Battle of Philippi
On June 3, 1961, the “first inland battle of the Civil War” began in what is today West Virginia. It was also probably considered one of the shortest battles in history – lasting a mere 20 minutes. With such a short battle and no fatalities, it’s barely receives a footnote in American History textbooks (but, then again, WWI itself is barely a footnote, so take that into context).
Additionally, Philippi was so small that it didn’t even hold any military significance. What it did hold was a very good chance, for Major General George B. McClellan to be prompted to the commander of the Amy of the Potomac, the largest Union army.
Philippi did allow the Union troops to “secure the critical river crossings and rail junctions” (Source). Because, in the neighboring town of Grafton, about 25 miles to the north of Philippi, there was a bit of land that held military significance – railroad crossings. Here, the Parkersburg-Grafton Railroad joined the Baltimore & Ohio. And, this was only the “only continuous east-west connector between the East Coast and the Ohio River and the states of the Old Northwest” (Source).
So, Union troops of about 1,600 strong, under the command of Col. Benjamin Kelley, boarded a train for Thornton, where they would disembark and marched toward Philippi under the cover of darkness. Meanwhile, another group of soldiers, numbering some 1,4000 men, under the command of Col. Ebenezer Dumont, were marching south on the town. They would launch a two-prong assault against the Confederates.
Both groups arrived at the appointed time.
[Below: Colonel Dumont’s troops fire on the enemy]
Meanwhile, General Robert E. Lee sent Mexican War veteran, Col. George Porterfield to Grafton to organize troops. Unfortunately for him, he wasn’t nearly as successful as McClellan. For starters, Lee had greatly underestimated the level of hatred for the Confederates in West Virginia. Porterfield only managed to assemble a handful of troops and whatever weapons they owned themselves. Furthermore, they had next to no military training. Of course, Lee did receive some reinforcements, along with 1,000 rusty muskets and 1,500 percussions caps, all meant for shotguns.
Not surprisingly, Porterfield was unable to hold Grafton.
But, then, Porterfield received word about McClellan’s plans. He properly moved his troops to Philippi, where the Union army quite literally found them sleeping. While some of the Confederates stood their ground, the majority of them fled, “giving the battle the derisive nickname ‘the Philippi Races’” (Source).
Truthfully, the Philippi battle was given a bit of a false start. See, Matilda Humphries, spotting their approach, sent one of her sons to warn the Confederates. He was quickly captured. “In response, she fired her pistol at the Union troops. This shot was misinterpreted as the signal to begin the battle” (Source). The Union began attacking. The Confederates . . . didn’t.
Mercifully, Porterfield managed to keep it together. “He managed to organize a rapid retreat, escaping with all but fifteen men” (Source).

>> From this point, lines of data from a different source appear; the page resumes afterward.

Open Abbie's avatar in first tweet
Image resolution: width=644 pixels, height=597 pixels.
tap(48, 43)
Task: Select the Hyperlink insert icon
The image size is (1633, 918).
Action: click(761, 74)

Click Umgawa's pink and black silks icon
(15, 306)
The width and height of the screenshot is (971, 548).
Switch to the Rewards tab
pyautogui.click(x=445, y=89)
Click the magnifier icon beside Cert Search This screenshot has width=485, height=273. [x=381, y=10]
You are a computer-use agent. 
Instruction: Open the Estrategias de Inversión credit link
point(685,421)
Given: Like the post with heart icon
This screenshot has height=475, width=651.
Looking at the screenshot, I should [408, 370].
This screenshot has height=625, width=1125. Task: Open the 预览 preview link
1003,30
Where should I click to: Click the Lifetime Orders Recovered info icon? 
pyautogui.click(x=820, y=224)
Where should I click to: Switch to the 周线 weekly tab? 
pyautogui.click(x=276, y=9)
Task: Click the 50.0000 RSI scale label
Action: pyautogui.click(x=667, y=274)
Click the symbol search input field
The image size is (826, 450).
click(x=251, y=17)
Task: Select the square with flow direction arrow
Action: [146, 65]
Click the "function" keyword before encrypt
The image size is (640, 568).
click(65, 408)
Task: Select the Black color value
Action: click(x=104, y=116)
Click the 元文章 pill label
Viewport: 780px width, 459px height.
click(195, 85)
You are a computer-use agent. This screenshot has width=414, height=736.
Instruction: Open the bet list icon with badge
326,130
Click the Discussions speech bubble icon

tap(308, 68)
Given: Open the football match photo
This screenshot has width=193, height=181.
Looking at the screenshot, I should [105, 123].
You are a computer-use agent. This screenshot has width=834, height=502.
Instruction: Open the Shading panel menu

Unfortunately, Colonel Kelley was injured during the very brief battle, suffering from a pistol shot to the chest. He did survive, though, and was promoted to Brigadier General, in command of the Department of West Virginia. Dumont was also promoted. He however, decided to join Congress, instead of furthering his military career. McClellan won accolades for his successful planning. From here, he went on make plans for what would become the Battle of Rich Mountain.
Meanwhile, Porterfield underwent a court-martial inquiry. He was exonerated, but never again held field command again.